Confirm how long you have, then name what a good ending is. Make it safe to say no. A clear yes, no, or next step all beat a polite maybe.

"We've got thirty minutes. By the end, we'll know if this is worth a next step or not, and a no is completely fine."

See the difference

Weak

"Hi, thanks for jumping on. So, how's your week going? ... Great. Let me tell you a bit about meritt." No shared plan, no agreed outcome. Twenty minutes later you are both wondering what this meeting was even for.

Strong

"Thanks for the time. My aim is to understand your hiring pain and see if we're a fit. What do you want out of it? ... Good. We've got thirty minutes, and by the end we'll know if there's a next step.
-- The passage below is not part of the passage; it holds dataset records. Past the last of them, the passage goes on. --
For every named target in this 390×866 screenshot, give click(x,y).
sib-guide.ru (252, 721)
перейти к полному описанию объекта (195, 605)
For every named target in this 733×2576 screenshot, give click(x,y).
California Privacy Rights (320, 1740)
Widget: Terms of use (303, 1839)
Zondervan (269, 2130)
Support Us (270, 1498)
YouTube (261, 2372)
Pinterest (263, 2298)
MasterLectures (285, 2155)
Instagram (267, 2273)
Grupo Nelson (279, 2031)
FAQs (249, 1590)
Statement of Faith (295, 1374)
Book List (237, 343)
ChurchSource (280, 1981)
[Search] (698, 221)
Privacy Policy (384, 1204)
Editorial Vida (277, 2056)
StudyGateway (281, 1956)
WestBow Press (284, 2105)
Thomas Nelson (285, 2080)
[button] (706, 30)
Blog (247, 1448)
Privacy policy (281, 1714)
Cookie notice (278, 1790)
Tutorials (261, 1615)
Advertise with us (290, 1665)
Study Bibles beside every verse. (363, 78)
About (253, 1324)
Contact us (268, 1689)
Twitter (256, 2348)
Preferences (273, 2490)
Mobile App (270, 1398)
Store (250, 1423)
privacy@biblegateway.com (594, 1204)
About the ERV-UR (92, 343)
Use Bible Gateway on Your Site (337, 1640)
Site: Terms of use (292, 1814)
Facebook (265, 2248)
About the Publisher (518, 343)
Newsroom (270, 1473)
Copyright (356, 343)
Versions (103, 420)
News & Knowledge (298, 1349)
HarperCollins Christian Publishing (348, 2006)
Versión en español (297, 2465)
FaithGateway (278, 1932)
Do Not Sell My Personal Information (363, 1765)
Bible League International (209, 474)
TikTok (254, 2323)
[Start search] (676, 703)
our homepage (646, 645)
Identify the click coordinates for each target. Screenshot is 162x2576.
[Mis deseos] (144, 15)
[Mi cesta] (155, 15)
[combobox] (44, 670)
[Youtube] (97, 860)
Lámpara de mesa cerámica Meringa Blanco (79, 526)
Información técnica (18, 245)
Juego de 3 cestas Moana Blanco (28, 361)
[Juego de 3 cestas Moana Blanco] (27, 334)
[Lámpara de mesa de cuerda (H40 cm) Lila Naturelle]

A no is fine too."

Same meeting. The strong version spends sixty seconds agreeing why you are both there. That small frame is why it stays on track while the weak one wanders.

How you'll know it's working

You have got this when the first minute sets a clear, shared plan. After your next meeting, ask yourself: did we agree why we were there and what a good ending looked like, out loud, at the start? If yes, the meeting almost runs itself. Communication is the trait at work. A clear frame up front is the calmest, most confident way to open, and it saves the whole meeting from wandering.

Questions people ask

What is an up-front contract in sales?

An up-front contract is a quick agreement at the start of a meeting about how it will run. You say why you are both there, ask what the buyer wants from it, confirm the time, and name a clear outcome. It is not a legal thing, just a shared plan said out loud. It stops the meeting drifting and makes it safe for either side to say no.

How do I start a meeting with a senior buyer?

Start by agreeing the plan, not with small talk or a pitch. In the first minute, say your purpose in one sentence, ask what the buyer wants out of the time, check how long you have, and name what a good ending looks like. Setting the frame up front shows you respect their time and keeps the whole meeting on track.

Isn't setting an agenda too formal or pushy?

No, done well it feels like respect, not control. You are not reading a rigid list, you are checking you both want the same thing from the time. Asking "what would make this worth it for you?" is warm, not pushy. Buyers relax when they know where a meeting is going, so a clear frame usually makes the room easier, not stiffer.

What outcome should I ask for at the end of a meeting?

Name a clear decision, even if it might be no. A good outcome is a yes, a no, or an agreed next step, never a vague "we'll be in touch." Say it at the start: "By the end, we'll know if this is worth taking further." Making a no safe up front means the buyer is honest, and honesty is worth far more than a polite maybe.